-- SOURCE PASSAGE follows --
The U.S. reaction to the French plan was polite but cool. The State Department said the plan contained some positive elements, but officials stressed that the search for existing weapons should not be abandoned.

“The Security Council resolutions . . . make clear that Iraq must disarm and that it must do so by fully disclosing its weapons of mass destruction programs,” said State Department spokesman James P. Rubin.

“The burden is on Iraq to disclose its weapons of mass destruction if Iraq wants to get out from under the sanctions regime,” Rubin said. “The United States has always been skeptical, and perhaps others are not as skeptical as we are.

“We have a number of questions and concerns that we are going to address to France about the proposal,” he added.

Advertisement

Vice President Al Gore introduced the U.S. idea of expanding the oil-for-food program during a speech Wednesday night at the Israel Policy Forum in New York.

Gore said the United States wants to do whatever is humanly possible to improve the effectiveness of humanitarian programs and provide more money for food and medicine--and in turn to remove as an issue the hardship faced by Iraq’s people.

“We wanted to emphasize that the U.S. entertains no ill will toward the people of Iraq and that the United States looks forward to good relations with them under a different regime,” said a senior member of Gore’s staff.

“We’ve always been concerned about the humanitarian condition of the Iraqi people, and we are now looking for ways to improve programs in Iraq, including more money for food and medicine,” the aide said.

Under terms of the U.N. program, revenues from oil sales can be spent on food, health care, educational material and other humanitarian items needed for daily survival. But as sanctions have dragged on for eight years, the United Nations has shown greater flexibility, particularly over the past year, about what it approves.

Recent supplies, for example, have included items such as silicone breast implants and the anti-impotence drug Viagra, according to U.N. officials. The United Nations has even approved the use of $300 million from the oil-for-food sales so that Iraq can improve the infrastructure of its oil industry, which needs updating and repairs in order to produce as much oil as Baghdad is allowed to sell.
-- SOURCE PASSAGE concluded --
• TASKS FOR THIS EXERCISE
a) Check each statement below against the passage on Iraq sanctions. For each one, answer yes or no and quote the words of the passage that decide it.
(i) Gore introduced the U.S. idea of expanding the oil-for-food program in a speech at the Israel Policy Forum in New York.
(ii) State Department officials said the French plan should replace the search for existing weapons.
(iii) The United Nations approved $500 million from oil-for-food sales for Iraq's oil industry infrastructure.
b) According to the passage on Iraq sanctions, what can revenues from oil sales be spent on under the U.N. program? List every category.
c) In the passage on Iraq sanctions, who is the State Department spokesman?
-- RECORDS PROVIDED follows --
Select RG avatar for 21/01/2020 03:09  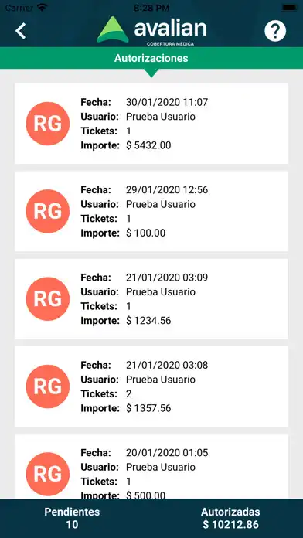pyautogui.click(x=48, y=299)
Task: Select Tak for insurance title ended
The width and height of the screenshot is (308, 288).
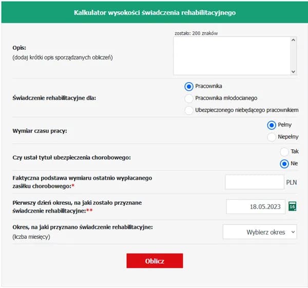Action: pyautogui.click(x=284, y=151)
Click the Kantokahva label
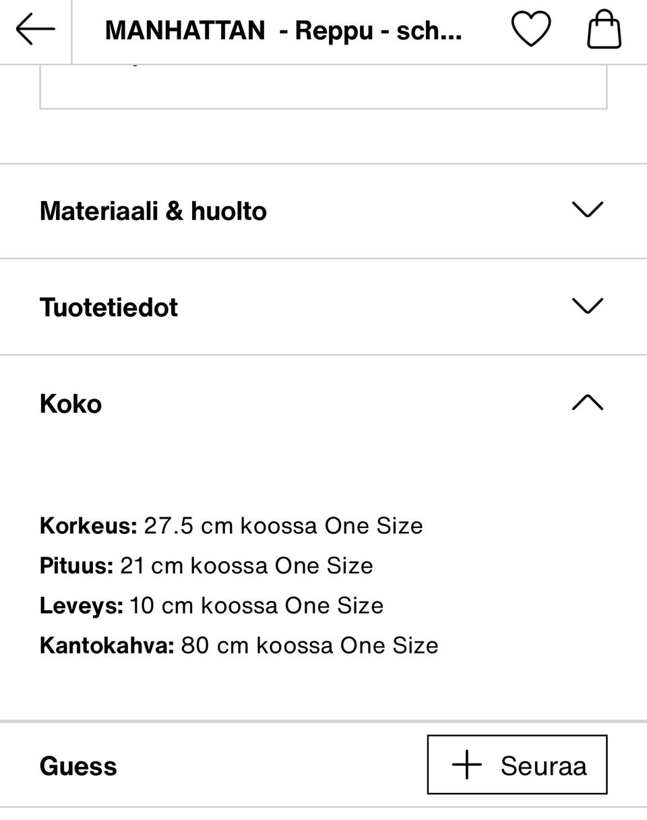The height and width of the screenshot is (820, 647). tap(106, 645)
-- RECORDS PROVIDED concluded --
• PER-TASK ANSWERS
a)
(i) Yes: "during a speech Wednesday night at the Israel Policy Forum in New York"
(ii) No: "officials stressed that the search for existing weapons should not be abandoned"
(iii) No: "The United Nations has even approved the use of $300 million from the oil-for-food sales"

b) Food, health care, educational material, and other humanitarian items needed for daily survival.

c) James P. Rubin.